Supplied records.
* * * * *
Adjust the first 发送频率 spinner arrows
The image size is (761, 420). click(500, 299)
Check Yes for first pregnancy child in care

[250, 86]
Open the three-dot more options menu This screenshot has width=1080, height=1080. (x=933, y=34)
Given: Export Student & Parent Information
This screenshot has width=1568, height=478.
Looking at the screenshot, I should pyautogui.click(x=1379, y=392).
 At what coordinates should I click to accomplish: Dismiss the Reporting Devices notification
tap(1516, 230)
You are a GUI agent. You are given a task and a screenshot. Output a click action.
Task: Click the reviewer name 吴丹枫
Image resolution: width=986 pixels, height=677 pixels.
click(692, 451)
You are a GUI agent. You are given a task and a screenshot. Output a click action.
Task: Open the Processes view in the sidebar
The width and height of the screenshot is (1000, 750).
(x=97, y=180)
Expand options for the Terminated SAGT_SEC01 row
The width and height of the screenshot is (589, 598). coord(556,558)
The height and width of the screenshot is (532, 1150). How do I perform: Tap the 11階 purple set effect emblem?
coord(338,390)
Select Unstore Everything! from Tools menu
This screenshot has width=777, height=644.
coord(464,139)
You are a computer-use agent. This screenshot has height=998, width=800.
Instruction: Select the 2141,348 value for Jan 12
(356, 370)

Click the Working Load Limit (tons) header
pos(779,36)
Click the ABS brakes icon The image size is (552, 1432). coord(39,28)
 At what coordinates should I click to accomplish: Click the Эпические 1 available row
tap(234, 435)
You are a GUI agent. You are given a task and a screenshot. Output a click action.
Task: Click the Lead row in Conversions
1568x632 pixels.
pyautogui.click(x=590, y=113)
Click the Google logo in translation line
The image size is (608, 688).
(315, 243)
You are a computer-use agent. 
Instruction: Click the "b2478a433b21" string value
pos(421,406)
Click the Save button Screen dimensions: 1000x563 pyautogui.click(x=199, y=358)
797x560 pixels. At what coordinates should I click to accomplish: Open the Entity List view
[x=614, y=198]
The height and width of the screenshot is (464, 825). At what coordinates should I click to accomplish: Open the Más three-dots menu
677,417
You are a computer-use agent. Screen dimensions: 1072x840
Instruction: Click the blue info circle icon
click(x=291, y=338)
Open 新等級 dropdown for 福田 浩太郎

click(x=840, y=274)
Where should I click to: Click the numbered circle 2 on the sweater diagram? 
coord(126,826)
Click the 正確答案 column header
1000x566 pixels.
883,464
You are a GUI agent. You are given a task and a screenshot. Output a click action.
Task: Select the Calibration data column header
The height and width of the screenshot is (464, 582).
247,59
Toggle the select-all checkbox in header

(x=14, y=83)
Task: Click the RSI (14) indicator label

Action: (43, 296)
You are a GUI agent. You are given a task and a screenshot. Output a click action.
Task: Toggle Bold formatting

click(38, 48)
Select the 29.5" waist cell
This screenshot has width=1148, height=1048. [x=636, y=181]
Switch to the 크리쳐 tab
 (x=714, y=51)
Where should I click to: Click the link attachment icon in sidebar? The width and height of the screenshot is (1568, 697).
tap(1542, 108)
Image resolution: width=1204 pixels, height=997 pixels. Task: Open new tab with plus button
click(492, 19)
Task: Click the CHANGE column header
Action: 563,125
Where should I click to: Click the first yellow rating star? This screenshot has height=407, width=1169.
* * * * *
Task requirements.
Please output the records once more, exactly as they were written.

Task solution.
Adjust the first 发送频率 spinner arrows
The image size is (761, 420). click(500, 299)
Check Yes for first pregnancy child in care

[250, 86]
Open the three-dot more options menu This screenshot has width=1080, height=1080. (x=933, y=34)
Given: Export Student & Parent Information
This screenshot has width=1568, height=478.
Looking at the screenshot, I should pyautogui.click(x=1379, y=392).
 At what coordinates should I click to accomplish: Dismiss the Reporting Devices notification
tap(1516, 230)
You are a GUI agent. You are given a task and a screenshot. Output a click action.
Task: Click the reviewer name 吴丹枫
Image resolution: width=986 pixels, height=677 pixels.
click(692, 451)
You are a GUI agent. You are given a task and a screenshot. Output a click action.
Task: Open the Processes view in the sidebar
The width and height of the screenshot is (1000, 750).
(x=97, y=180)
Expand options for the Terminated SAGT_SEC01 row
The width and height of the screenshot is (589, 598). coord(556,558)
The height and width of the screenshot is (532, 1150). How do I perform: Tap the 11階 purple set effect emblem?
coord(338,390)
Select Unstore Everything! from Tools menu
This screenshot has width=777, height=644.
coord(464,139)
You are a computer-use agent. This screenshot has height=998, width=800.
Instruction: Select the 2141,348 value for Jan 12
(356, 370)

Click the Working Load Limit (tons) header
pos(779,36)
Click the ABS brakes icon The image size is (552, 1432). coord(39,28)
 At what coordinates should I click to accomplish: Click the Эпические 1 available row
tap(234, 435)
You are a GUI agent. You are given a task and a screenshot. Output a click action.
Task: Click the Lead row in Conversions
1568x632 pixels.
pyautogui.click(x=590, y=113)
Click the Google logo in translation line
The image size is (608, 688).
(315, 243)
You are a computer-use agent. 
Instruction: Click the "b2478a433b21" string value
pos(421,406)
Click the Save button Screen dimensions: 1000x563 pyautogui.click(x=199, y=358)
797x560 pixels. At what coordinates should I click to accomplish: Open the Entity List view
[x=614, y=198]
The height and width of the screenshot is (464, 825). At what coordinates should I click to accomplish: Open the Más three-dots menu
677,417
You are a computer-use agent. Screen dimensions: 1072x840
Instruction: Click the blue info circle icon
click(x=291, y=338)
Open 新等級 dropdown for 福田 浩太郎

click(x=840, y=274)
Where should I click to: Click the numbered circle 2 on the sweater diagram? 
coord(126,826)
Click the 正確答案 column header
1000x566 pixels.
883,464
You are a GUI agent. You are given a task and a screenshot. Output a click action.
Task: Select the Calibration data column header
The height and width of the screenshot is (464, 582).
247,59
Toggle the select-all checkbox in header

(x=14, y=83)
Task: Click the RSI (14) indicator label

Action: (43, 296)
You are a GUI agent. You are given a task and a screenshot. Output a click action.
Task: Toggle Bold formatting

click(38, 48)
Select the 29.5" waist cell
This screenshot has width=1148, height=1048. [x=636, y=181]
Switch to the 크리쳐 tab
 (x=714, y=51)
Where should I click to: Click the link attachment icon in sidebar? The width and height of the screenshot is (1568, 697).
tap(1542, 108)
Image resolution: width=1204 pixels, height=997 pixels. Task: Open new tab with plus button
click(492, 19)
Task: Click the CHANGE column header
Action: 563,125
Where should I click to: Click the first yellow rating star? This screenshot has height=407, width=1169.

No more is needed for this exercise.